> [TASK OBJECTIVE] Can you pull out each line of the data below that includes the word "will"?

= = = =

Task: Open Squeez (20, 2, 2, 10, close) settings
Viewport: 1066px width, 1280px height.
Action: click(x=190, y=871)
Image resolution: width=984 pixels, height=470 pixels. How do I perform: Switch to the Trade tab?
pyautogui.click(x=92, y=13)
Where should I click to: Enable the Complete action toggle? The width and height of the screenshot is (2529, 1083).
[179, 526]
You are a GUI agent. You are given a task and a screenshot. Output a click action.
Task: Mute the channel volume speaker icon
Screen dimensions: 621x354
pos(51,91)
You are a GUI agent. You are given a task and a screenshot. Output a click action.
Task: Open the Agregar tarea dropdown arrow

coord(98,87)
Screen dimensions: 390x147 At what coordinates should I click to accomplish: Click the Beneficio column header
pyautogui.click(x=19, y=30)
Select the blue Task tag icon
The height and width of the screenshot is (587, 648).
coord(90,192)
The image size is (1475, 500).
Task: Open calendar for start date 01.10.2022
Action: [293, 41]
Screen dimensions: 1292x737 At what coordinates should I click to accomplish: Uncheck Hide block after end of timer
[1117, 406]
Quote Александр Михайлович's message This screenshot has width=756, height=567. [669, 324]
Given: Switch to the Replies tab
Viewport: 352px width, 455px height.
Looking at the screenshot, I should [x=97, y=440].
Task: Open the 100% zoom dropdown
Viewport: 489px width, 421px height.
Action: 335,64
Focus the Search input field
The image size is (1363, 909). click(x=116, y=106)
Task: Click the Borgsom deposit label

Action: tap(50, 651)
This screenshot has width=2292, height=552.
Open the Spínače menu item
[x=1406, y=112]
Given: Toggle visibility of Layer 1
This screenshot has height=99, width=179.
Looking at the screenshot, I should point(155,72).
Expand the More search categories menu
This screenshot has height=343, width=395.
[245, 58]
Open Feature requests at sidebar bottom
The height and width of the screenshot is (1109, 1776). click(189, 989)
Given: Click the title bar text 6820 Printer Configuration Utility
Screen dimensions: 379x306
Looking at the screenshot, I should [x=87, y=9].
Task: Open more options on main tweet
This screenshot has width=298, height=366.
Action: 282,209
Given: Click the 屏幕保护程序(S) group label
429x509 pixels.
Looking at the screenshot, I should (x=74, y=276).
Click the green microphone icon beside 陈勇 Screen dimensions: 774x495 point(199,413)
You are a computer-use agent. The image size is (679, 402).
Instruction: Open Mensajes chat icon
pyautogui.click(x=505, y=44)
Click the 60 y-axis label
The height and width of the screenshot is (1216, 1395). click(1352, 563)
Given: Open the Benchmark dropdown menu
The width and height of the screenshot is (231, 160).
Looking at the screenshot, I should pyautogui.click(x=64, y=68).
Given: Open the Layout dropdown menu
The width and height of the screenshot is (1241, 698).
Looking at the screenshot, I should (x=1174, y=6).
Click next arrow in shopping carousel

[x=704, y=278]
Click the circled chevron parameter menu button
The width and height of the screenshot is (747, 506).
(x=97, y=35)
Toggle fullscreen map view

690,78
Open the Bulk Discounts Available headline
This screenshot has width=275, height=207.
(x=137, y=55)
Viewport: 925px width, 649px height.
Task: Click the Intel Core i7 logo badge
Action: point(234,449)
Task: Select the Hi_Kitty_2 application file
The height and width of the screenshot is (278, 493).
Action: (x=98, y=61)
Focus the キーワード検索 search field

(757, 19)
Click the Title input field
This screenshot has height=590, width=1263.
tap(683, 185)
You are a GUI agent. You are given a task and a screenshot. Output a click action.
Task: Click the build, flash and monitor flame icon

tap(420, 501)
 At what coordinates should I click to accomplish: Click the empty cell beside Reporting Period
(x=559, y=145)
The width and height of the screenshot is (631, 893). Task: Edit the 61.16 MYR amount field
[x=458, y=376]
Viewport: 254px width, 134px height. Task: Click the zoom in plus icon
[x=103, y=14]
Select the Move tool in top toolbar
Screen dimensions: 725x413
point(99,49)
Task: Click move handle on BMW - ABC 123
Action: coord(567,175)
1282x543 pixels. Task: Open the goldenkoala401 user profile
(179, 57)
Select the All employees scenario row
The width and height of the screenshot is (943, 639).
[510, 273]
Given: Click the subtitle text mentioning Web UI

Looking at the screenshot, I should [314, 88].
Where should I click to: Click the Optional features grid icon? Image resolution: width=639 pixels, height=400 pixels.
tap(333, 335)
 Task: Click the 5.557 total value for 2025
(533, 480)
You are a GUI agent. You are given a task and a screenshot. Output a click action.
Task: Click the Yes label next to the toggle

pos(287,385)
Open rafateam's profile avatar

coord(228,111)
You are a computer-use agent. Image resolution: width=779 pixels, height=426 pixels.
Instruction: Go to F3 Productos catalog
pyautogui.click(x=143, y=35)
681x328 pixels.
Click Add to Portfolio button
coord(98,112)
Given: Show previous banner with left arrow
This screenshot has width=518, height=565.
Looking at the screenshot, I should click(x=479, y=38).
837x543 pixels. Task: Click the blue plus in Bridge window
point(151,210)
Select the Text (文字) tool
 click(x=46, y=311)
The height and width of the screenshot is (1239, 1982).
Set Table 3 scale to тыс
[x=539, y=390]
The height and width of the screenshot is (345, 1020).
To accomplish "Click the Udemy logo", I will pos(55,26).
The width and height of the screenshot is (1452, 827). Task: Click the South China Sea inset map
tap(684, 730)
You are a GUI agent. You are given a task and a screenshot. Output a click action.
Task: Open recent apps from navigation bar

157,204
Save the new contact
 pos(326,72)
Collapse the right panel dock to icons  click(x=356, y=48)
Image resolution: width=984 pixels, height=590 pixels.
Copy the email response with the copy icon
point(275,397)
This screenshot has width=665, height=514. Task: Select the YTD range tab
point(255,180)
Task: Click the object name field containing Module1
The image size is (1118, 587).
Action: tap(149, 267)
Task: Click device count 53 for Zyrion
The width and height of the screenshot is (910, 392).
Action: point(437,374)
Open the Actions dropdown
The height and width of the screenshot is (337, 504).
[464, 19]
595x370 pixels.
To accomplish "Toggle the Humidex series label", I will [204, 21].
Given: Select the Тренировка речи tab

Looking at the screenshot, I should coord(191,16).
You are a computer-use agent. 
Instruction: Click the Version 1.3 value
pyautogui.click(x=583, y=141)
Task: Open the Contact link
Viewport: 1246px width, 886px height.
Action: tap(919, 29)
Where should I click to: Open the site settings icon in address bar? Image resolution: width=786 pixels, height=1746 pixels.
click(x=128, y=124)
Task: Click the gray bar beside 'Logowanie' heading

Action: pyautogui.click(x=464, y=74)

= = = =

> [REPLY TO THE TASK]
To accomplish "Click the Udemy logo", I will pos(55,26).
To accomplish "Toggle the Humidex series label", I will [204, 21].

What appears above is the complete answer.